Perhaps some people haven’t yet heard that the final film adaptation from the Harry Potter series has just come out in theatres. To such gentlefolk I am not writing, as I can only assume they must be living under rocks in some God-forsaken land without access to the internet. You, however, dear readers, are not under-rock dwellers (not most of you, anyway) and are no doubt aware, therefore, of the film’s release. And if you’ve already seen Deathly Hallows Part 2, perhaps you’ve been turning over in your mind the events of the story, wondering what to make of it.

Enter my new review of the film over at The Canadian Lutheran Online: “Love amidst the ruins”. Be forewarned – it has spoilers in it. And it’s a bit rushed in its analysis; the ideas desperately wanted to come out as a 20 page essay, but I think I sufficiently pruned (bludgeoned?) them down into a 1,000-ish word piece. Not that my ideas are necessarily the gospel truth (I don’t have the benefit of legilimency to take a peak into J.K. Rowling’s mind), but I hope they provide some small insight into how the Potter stories themselves interact with the literal Gospel Truth.

If you’re still reading this, it means you missed the link to the article above. Never fear. The above image also serves as a link (read “portkey”) to the article in question. Now, away with ye!
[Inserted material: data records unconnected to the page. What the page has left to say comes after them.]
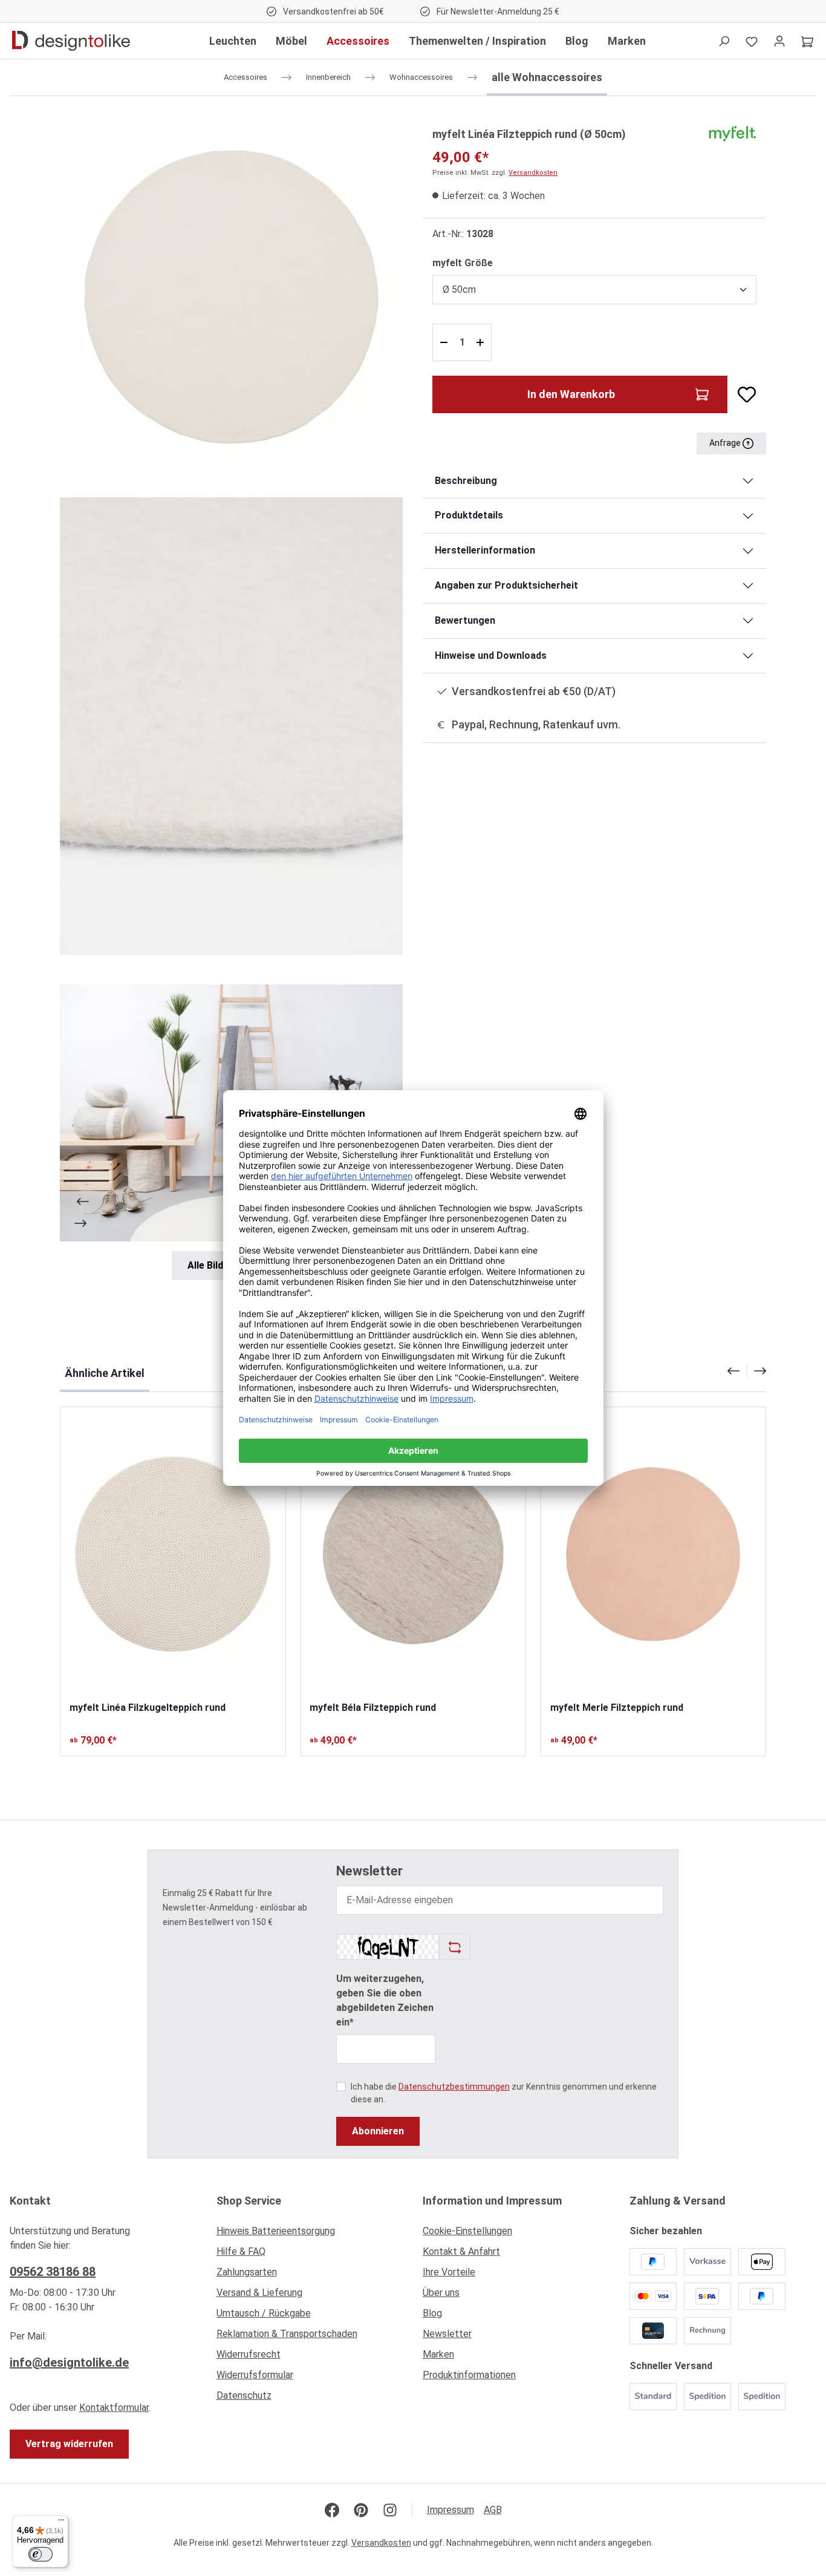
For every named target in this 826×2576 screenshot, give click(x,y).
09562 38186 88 (53, 2271)
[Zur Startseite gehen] (71, 41)
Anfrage (726, 443)
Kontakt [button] (30, 2200)
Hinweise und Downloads (491, 655)
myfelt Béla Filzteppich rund (373, 1707)
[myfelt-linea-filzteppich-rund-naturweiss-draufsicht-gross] (231, 296)
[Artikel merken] (741, 394)
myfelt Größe (462, 263)
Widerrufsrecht (248, 2354)
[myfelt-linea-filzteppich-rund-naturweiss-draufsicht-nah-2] (231, 726)
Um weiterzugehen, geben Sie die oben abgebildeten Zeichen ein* (385, 2000)
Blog (432, 2313)
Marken (438, 2354)
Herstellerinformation (485, 550)
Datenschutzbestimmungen (454, 2086)
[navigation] (747, 1371)
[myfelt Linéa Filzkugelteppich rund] (173, 1554)
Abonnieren (378, 2131)
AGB (493, 2510)
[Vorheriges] (81, 1201)
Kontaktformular (114, 2407)
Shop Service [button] (248, 2200)
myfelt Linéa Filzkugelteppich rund (148, 1707)
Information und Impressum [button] (492, 2200)
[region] (231, 702)
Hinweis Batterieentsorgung (275, 2231)
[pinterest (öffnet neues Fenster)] (361, 2510)
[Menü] (61, 2523)
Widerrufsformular (254, 2375)
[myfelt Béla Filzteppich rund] (413, 1554)
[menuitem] (310, 2234)
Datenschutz (244, 2395)
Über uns (441, 2292)
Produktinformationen (469, 2375)
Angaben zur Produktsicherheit (506, 585)
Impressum (450, 2510)
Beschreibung (466, 480)
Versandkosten (533, 173)
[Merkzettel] (751, 41)
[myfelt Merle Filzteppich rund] (653, 1554)
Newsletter (447, 2333)
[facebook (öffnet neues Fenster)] (332, 2510)
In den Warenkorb (571, 394)
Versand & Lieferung (259, 2292)
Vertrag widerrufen (69, 2444)
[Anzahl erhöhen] (482, 342)
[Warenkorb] (807, 41)
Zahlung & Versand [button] (677, 2200)
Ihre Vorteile (449, 2272)
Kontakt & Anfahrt (461, 2251)
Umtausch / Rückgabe (263, 2313)
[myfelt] (732, 133)
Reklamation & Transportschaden (286, 2333)
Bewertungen (465, 620)
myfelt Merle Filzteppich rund (616, 1707)
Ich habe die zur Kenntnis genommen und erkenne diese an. (504, 2093)
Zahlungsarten (246, 2272)
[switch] (40, 2554)
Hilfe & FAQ (240, 2251)
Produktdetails (469, 515)
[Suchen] (723, 41)
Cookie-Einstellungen (467, 2231)
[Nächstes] (81, 1223)
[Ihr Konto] (779, 41)
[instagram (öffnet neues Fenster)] (390, 2510)
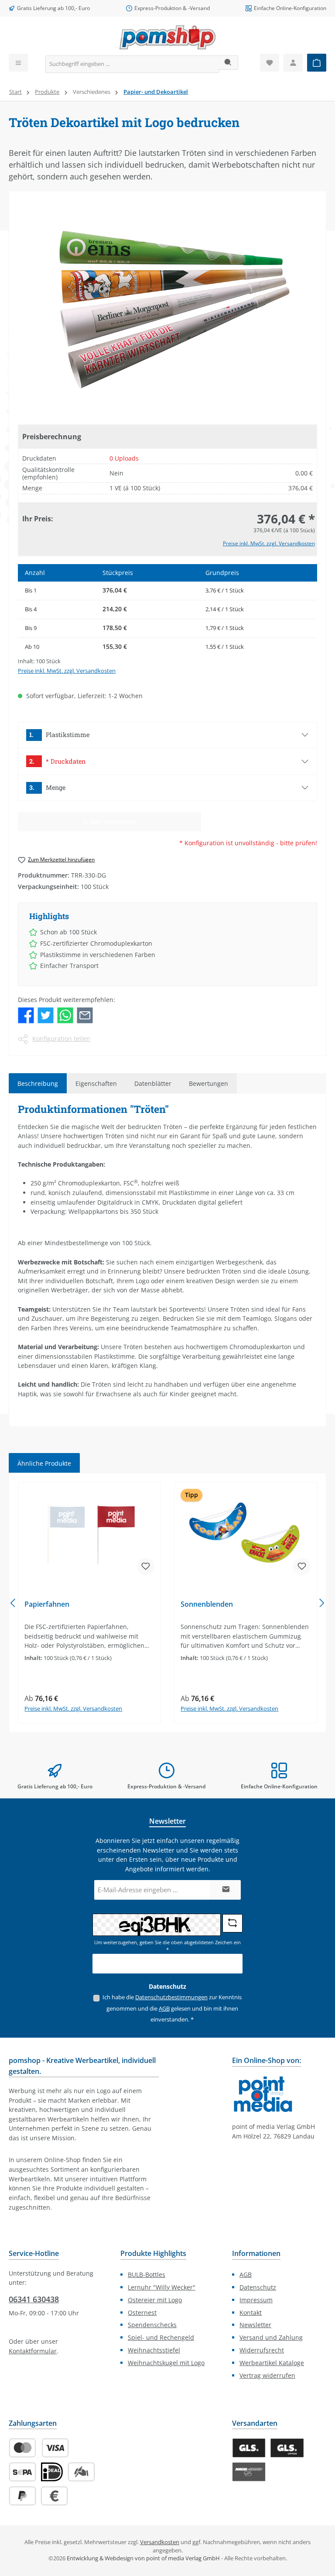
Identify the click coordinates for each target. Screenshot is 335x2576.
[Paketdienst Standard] (249, 2448)
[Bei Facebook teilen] (26, 1014)
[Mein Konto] (293, 63)
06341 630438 (34, 2299)
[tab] (38, 1083)
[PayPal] (22, 2496)
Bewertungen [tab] (208, 1083)
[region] (167, 309)
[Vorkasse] (81, 2472)
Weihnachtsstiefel (154, 2350)
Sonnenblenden (207, 1604)
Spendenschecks (152, 2325)
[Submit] (225, 1890)
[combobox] (132, 64)
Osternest (142, 2312)
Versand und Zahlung (271, 2337)
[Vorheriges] (13, 1602)
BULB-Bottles (146, 2274)
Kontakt (250, 2312)
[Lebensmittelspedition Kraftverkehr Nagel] (249, 2472)
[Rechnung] (54, 2496)
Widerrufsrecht (261, 2350)
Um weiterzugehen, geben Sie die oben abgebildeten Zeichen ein (167, 1946)
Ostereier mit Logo (155, 2300)
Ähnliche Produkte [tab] (44, 1463)
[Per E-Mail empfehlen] (85, 1014)
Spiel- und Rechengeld (161, 2337)
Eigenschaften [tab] (96, 1083)
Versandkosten (159, 2542)
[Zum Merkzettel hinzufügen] (145, 1566)
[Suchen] (228, 62)
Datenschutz (257, 2287)
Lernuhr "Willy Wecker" (161, 2287)
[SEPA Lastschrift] (22, 2472)
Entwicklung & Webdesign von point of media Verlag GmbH (143, 2558)
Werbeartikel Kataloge (271, 2363)
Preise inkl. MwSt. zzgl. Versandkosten (269, 543)
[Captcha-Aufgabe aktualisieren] (232, 1923)
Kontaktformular (33, 2351)
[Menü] (18, 63)
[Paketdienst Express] (287, 2448)
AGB (164, 2008)
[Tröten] (167, 309)
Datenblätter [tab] (152, 1083)
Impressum (256, 2300)
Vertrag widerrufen (267, 2375)
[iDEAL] (52, 2472)
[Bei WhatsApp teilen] (65, 1014)
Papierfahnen (46, 1604)
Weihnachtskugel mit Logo (166, 2363)
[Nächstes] (321, 1602)
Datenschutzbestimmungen (171, 1997)
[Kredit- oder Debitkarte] (39, 2448)
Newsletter (255, 2325)
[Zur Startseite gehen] (167, 37)
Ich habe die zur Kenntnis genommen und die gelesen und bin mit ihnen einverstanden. (172, 2008)
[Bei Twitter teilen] (45, 1014)
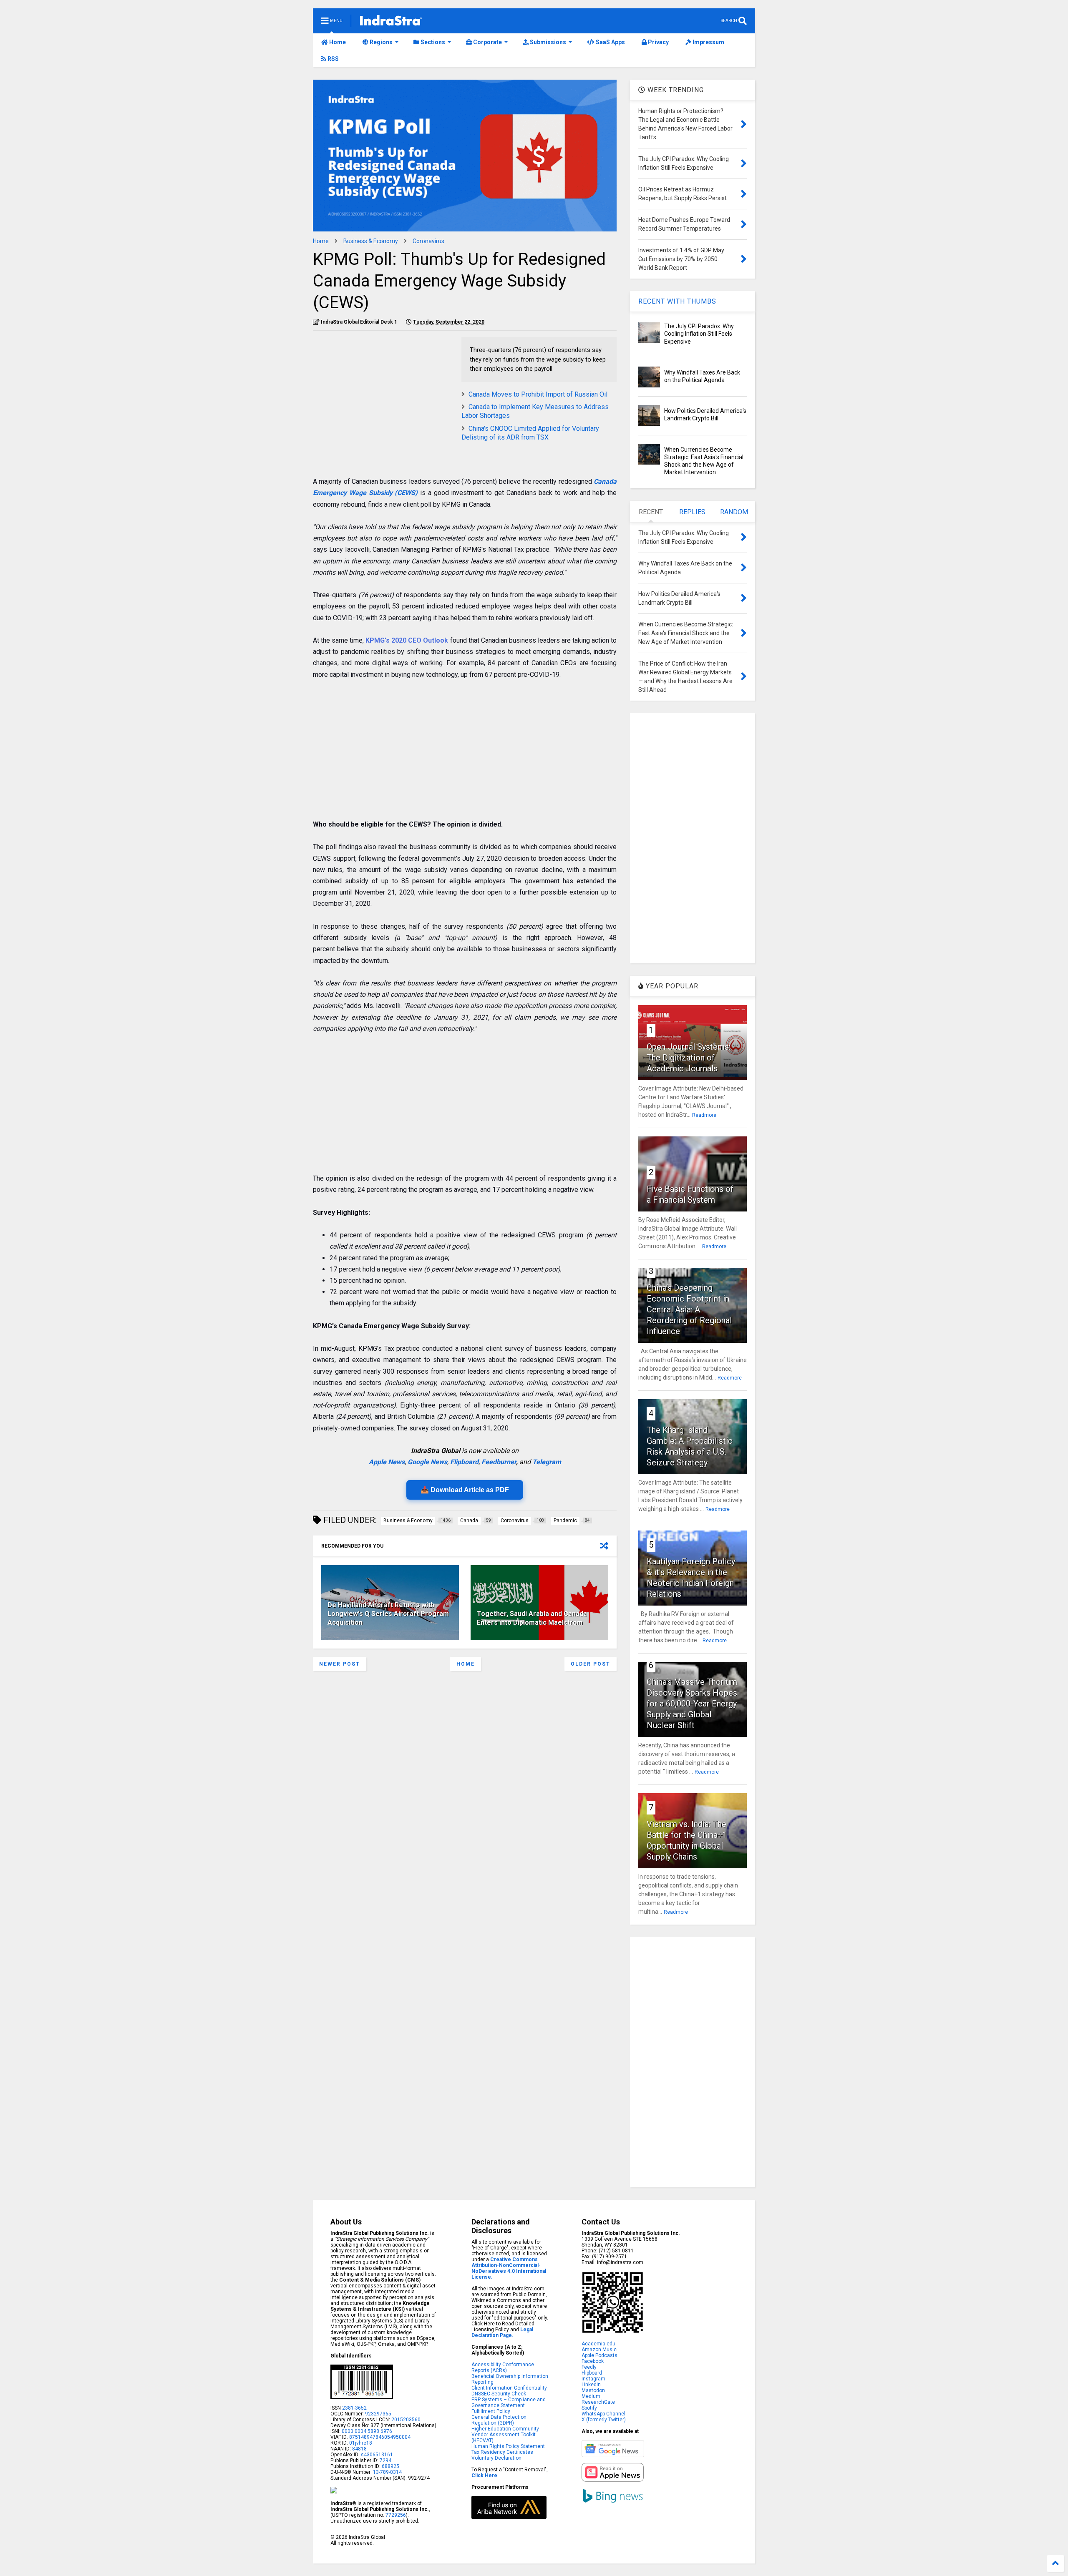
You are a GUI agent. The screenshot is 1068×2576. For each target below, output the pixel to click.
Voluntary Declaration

I just returned from seeing Harry Potter 7: The Deathly Hallows pt. 1 this evening. It was brilliantly executed.

Still, despite my own admiration for the movie (and the books), we all know that the Harry Potter series has gotten a lot of flack from Christians throughout its run. In my opinion, an awful lot of it has been unjustified. Her books might not be as overtly Christian as C.S. Lewis’ Chronicles of Narnia, but Harry Potter is nevertheless deeply influenced by Christian ideals and symbolism. That symbolism is perhaps most evident in the final book, The Deathly Hallows.

Christianity Today had an interesting article entitled “Harry Potter 7 is Matthew 6” back in 2007 when the final book came out. Given the public rush to see the first part of its film counterpart, it might be worth rereading that article to remind ourselves of how Rowling’s own Christian faith manifests itself in the story of the Deathly Hallows.

And yes, I did write that Rowling is a Christian (or at least self-identifies as one). And frankly, given how the series winds up, it’s hard to doubt her. Consider this quote from an interview Rowling gave the Vancouver Sun back in 2000 – seven years before the final book would be released:

“Yes, I am [a Christian],” she says. “Which seems to offend the religious right far worse than if I said I thought there was no God. Every time I’ve been asked if I believe in God, I’ve said yes, because I do, but no one ever really has gone any more deeply into it than that, and I have to say that does suit me, because if I talk too freely about that I think the intelligent reader, whether 10 or 60, will be able to guess what’s coming in the books.”

If you haven’t read the series, let me fill you in on what that “what’s coming” comment is all about. Better yet, let Rowling (quoting Scripture in The Deathly Hallows) fill you in:

“The last enemy that shall be destroyed is death.”